Firstly, because most people can’t do information graphics and don’t understand what is involved in making them. They are therefore relegated to the bottom of the pile, and dashed off without much thought. Most art directors (at magazines and papers that do not have information graphics directors) won’t spend the time conceiving good information graphics, so they make as many excuses as possible for why information graphics should not appear in their magazines.
Secondly, there are relatively few information graphics produced that can compete at the same level of visual excitement with other forms of graphic design (illustrations, posters, book jackets, etc). So information graphics do not have the same place at design conferences, in design competitions, and within design organizations. I don’t like design competitions much, but the results of them are one indication to editors that someone is recognizing your work.
In many cases, the best information design is the workhorse of the design field—it just goes about its job without getting much recognition or thanks. It’s taken for granted. A diagram here, a map there, a chart; to many people these things are “necessary”, but don’t have to be regarded as anything special.
Until we can convince the graphic design world, (and then the rest of the world), that information graphics is an important part of the graphics community, we’ll be sidelined.
After 40 years of doing information graphics, what’s in the future for you?
I’m trying to doing more of what I want to do—writing and drawing—rather than what a magazine or some other type of client asks me to do. But I still have to earn a living, so I’ll continue with my monthly “How-it-works” drawing for Attaché, US Air’s in-flight magazine, as long as they want me. The writer Jim Collins and I have been doing it together for over 6 years. We’ve done 75 columns so far, and we’re trying to get the collection published in a book.

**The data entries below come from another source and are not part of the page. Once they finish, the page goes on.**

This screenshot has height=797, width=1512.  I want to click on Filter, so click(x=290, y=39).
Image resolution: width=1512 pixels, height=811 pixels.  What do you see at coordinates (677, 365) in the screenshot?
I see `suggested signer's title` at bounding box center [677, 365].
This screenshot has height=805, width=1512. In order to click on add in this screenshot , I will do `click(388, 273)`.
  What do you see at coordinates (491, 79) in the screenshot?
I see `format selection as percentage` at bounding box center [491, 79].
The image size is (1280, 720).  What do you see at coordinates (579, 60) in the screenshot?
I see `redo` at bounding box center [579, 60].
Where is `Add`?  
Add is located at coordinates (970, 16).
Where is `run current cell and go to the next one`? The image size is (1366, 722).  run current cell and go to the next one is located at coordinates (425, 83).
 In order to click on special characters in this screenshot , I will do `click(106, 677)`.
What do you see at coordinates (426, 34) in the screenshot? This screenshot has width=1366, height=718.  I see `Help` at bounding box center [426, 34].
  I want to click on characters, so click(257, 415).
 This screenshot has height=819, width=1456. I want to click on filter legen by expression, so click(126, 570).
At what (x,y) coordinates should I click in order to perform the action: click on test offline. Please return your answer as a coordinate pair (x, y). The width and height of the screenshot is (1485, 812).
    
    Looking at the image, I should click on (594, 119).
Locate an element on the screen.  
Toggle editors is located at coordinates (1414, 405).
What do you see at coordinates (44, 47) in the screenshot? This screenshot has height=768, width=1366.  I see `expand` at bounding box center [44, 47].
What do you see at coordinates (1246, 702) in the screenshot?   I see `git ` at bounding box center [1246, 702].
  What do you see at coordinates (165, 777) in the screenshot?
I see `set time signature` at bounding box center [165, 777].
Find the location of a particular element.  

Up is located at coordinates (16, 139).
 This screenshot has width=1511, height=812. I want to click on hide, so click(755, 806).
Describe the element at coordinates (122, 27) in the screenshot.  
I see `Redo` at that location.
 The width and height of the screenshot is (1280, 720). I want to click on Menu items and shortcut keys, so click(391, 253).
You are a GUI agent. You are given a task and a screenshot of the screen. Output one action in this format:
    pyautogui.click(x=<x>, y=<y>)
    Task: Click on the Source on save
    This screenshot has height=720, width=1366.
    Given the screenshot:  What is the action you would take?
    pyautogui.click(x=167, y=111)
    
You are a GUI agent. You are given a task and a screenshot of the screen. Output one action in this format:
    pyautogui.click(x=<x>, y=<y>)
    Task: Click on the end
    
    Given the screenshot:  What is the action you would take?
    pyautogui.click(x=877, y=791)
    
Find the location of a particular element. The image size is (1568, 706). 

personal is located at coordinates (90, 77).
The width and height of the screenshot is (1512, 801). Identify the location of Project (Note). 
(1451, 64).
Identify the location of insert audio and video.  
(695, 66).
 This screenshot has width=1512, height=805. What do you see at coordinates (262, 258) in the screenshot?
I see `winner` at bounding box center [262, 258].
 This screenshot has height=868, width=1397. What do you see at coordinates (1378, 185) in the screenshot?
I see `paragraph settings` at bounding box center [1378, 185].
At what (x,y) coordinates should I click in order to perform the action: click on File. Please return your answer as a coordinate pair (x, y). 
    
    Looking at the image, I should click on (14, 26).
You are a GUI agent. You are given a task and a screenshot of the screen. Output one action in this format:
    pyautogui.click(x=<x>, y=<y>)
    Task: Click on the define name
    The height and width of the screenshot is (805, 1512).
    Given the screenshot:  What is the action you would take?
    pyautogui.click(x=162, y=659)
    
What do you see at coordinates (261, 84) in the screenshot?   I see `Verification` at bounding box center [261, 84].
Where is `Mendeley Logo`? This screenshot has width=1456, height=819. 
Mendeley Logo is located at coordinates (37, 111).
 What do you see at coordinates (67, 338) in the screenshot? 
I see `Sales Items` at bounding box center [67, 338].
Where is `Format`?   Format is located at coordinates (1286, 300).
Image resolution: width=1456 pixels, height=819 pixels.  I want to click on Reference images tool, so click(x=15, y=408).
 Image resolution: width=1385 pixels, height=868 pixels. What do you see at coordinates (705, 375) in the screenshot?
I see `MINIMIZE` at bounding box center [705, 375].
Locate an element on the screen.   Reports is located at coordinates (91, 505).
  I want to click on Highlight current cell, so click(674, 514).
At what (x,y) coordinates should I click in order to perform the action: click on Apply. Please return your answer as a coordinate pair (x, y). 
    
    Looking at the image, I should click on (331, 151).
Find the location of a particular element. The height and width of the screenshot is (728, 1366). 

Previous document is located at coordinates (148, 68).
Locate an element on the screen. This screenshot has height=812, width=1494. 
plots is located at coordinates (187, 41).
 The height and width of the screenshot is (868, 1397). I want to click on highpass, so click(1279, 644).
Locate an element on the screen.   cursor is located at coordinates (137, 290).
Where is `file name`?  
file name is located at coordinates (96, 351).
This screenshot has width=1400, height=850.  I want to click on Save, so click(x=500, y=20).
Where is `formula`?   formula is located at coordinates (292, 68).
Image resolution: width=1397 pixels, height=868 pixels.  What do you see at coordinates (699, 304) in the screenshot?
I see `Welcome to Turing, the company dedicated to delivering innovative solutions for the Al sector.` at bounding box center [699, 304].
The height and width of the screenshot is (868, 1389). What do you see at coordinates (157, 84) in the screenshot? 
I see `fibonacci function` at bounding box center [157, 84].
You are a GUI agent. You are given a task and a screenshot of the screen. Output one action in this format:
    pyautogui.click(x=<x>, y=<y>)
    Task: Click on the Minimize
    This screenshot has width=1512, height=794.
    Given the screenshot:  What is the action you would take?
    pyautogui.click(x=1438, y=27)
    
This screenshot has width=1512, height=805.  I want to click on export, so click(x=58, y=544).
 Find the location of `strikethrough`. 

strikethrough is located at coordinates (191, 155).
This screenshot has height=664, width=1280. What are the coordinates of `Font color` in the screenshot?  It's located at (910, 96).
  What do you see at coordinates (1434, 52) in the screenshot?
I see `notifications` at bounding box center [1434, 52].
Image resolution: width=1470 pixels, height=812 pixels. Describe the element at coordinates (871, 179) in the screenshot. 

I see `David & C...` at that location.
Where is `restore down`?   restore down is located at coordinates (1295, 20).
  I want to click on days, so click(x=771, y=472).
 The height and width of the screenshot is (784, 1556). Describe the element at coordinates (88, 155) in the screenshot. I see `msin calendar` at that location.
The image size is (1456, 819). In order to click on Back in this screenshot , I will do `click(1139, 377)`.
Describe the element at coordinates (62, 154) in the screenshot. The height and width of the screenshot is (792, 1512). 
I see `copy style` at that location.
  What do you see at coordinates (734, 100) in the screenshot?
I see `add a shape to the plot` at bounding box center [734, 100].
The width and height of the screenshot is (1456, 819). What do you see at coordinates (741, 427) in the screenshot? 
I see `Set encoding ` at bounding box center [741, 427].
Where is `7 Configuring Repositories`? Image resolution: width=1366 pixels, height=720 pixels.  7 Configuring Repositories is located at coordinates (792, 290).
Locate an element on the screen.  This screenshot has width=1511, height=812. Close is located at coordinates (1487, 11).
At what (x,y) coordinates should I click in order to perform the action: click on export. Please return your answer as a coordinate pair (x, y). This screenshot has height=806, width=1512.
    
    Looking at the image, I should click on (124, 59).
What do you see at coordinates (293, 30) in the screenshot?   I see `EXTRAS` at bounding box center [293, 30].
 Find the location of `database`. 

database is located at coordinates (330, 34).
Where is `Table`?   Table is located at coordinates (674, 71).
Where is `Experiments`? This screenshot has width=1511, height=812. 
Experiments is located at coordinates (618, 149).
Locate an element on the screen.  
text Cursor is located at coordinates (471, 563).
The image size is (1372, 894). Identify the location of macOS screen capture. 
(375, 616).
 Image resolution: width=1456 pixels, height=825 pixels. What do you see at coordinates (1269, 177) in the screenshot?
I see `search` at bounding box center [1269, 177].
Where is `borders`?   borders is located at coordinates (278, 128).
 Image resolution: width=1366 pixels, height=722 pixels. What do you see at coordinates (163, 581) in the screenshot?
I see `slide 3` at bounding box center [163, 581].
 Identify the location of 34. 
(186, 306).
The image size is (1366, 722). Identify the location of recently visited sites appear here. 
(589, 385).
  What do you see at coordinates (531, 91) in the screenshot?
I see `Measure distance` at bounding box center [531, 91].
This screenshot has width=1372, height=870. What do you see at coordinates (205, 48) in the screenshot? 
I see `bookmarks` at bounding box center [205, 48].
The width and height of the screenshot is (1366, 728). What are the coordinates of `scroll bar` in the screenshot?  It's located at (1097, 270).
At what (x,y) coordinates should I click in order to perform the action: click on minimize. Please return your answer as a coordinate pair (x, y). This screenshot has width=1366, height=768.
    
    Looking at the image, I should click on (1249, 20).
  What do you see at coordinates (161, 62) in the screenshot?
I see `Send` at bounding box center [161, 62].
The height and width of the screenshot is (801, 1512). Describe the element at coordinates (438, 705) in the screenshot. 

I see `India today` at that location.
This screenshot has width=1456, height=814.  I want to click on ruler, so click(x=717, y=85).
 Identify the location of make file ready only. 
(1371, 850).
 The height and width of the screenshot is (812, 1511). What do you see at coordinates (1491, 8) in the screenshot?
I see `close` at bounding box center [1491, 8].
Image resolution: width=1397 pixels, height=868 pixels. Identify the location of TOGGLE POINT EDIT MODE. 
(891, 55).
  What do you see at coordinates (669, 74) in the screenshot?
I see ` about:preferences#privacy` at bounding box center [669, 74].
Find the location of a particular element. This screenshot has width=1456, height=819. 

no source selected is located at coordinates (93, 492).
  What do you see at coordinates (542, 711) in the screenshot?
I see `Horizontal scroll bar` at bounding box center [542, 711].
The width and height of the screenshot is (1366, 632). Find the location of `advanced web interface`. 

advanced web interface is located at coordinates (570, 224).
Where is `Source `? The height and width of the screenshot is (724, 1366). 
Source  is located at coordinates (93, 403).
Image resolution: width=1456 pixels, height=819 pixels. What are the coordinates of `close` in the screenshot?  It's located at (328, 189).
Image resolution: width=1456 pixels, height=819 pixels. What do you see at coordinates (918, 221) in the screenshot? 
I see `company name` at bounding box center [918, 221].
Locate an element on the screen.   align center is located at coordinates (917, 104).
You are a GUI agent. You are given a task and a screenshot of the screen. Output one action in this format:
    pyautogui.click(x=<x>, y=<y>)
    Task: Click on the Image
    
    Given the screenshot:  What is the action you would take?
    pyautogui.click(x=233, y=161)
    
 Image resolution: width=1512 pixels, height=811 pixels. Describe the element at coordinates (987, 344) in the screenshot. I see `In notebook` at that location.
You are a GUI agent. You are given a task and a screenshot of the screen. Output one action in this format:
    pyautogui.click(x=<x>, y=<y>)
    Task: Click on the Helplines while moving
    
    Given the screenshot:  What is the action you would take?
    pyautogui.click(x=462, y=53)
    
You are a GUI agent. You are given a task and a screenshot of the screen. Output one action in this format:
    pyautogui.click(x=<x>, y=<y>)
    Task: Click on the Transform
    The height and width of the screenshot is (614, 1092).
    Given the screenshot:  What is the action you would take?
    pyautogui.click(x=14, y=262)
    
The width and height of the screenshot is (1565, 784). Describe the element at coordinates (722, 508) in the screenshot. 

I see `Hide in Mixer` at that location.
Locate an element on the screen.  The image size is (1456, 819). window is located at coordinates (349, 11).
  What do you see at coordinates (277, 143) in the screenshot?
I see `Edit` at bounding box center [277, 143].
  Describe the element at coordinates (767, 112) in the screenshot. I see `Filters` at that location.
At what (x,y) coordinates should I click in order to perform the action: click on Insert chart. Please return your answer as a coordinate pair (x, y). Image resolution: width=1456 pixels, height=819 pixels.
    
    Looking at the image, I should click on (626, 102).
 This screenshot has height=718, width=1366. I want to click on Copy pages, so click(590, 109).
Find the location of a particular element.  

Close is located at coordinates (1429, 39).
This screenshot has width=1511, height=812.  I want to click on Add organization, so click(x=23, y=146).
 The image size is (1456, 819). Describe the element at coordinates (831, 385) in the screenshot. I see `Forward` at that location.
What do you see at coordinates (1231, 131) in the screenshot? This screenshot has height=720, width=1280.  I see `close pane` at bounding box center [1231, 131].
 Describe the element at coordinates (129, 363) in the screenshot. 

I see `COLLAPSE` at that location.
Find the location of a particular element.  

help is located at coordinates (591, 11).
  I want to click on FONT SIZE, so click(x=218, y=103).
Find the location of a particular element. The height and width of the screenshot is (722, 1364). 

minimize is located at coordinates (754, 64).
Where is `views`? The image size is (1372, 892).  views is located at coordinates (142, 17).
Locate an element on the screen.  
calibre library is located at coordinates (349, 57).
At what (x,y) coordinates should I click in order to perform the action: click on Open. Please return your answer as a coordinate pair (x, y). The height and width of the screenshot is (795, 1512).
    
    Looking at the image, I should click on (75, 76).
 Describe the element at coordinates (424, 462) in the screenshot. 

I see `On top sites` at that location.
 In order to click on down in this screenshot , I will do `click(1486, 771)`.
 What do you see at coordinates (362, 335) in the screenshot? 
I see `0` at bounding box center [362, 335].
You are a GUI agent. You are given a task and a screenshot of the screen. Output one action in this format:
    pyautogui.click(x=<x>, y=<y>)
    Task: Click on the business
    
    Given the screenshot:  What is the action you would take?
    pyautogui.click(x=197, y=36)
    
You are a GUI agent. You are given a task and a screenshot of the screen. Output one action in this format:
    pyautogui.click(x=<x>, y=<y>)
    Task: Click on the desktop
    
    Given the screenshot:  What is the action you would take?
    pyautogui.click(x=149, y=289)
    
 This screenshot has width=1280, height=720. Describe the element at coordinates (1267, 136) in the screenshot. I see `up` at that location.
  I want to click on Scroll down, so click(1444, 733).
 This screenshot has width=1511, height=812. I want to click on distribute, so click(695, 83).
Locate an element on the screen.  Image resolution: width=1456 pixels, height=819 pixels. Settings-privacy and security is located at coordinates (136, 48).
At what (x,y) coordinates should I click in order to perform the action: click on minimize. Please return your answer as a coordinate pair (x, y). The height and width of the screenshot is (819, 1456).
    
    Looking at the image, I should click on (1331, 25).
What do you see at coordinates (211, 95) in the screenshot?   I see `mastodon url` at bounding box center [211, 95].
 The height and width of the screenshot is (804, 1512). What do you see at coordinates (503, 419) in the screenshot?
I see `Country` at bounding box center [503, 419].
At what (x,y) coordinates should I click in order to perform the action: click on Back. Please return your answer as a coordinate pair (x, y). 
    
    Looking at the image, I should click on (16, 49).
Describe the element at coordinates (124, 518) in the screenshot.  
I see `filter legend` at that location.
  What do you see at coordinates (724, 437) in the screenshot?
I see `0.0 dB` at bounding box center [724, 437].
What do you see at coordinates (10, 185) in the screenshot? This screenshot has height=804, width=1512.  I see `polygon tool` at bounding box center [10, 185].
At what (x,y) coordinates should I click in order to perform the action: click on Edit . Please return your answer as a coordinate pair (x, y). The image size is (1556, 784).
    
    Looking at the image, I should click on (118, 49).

I like working for the New York Times, because I think it’s a great paper (with terrific information graphics), and because they generally get me to do lighter illustrations, and it’s relaxing to have that kind of brief after staring at numbers the rest of the week. But I treat these illustrations just the same way I would an information graphic, with the same routine of thinking, writing, sketching, scanning and computer output. You can see this in the Father’s Day sketches and illustration for the Times.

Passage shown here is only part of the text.